A: (Economy): Money. G: (Political system): Political power. I: (Societal Community): Influence. L: (Judiciary system): Value-commitment.

== Criticism of the AGIL scheme ==

Parsons' theory has been criticised as being too abstract to be used constructively in any significant empirical research. While the four functions of the AGIL scheme are intuitive and many social systems can be described according to the paradigm of Parsons' structural functionalism, one can question the utility that such an inspection brings to a scientific sociological study. Defenders of the AGIL scheme respond that there have indeed been situations where social systems, such as some industries, have failed to operate because they have neglected one or more of the four functions. Hence, the AGIL scheme can be tested against political or economic systems in operation to see if they meet the criteria. Defenders also highlight that all theoretical systems are abstract (indeed, modern physics uses extremely high levels of theoretical abstractions, without anyone "protesting").
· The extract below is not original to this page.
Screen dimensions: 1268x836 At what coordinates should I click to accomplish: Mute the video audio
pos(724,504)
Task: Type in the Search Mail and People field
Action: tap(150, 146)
Any good theoretical system has to be abstract, since this is the meaning and function of theoretical systems.

Another notable criticism attacks the AGIL schemes' failure to take historical change into account. Critics argue that Parsons' theory is inexcusably static and lacks the flexibility to meet instances of social change. While Parsons purports that the AGIL scheme is a general theory of social functions that can be applied to any social system at any time or place in the history of humankind, critics contend that it is basically just a model of the post-war United States, or, moreover, merely an ideal social structure of the middle-class of United States. Parsons' defenders argue that such criticisms are misplaced inasmuch as Parsons tried to identify the most important systemic features of any society whatsoever: any society would need to meet the functions indicated by AGIL, even if it used different institutions or arrangements for doing so. Moreover, Parsons himself tried to develop a theory of world history and to explain social change through his system, although his critics have suggested that this amounts to little more than window-dressing. Nevertheless, despite recent sympathetic reappraisals, Parsons no longer dominates Anglophone social theory in the way he once did.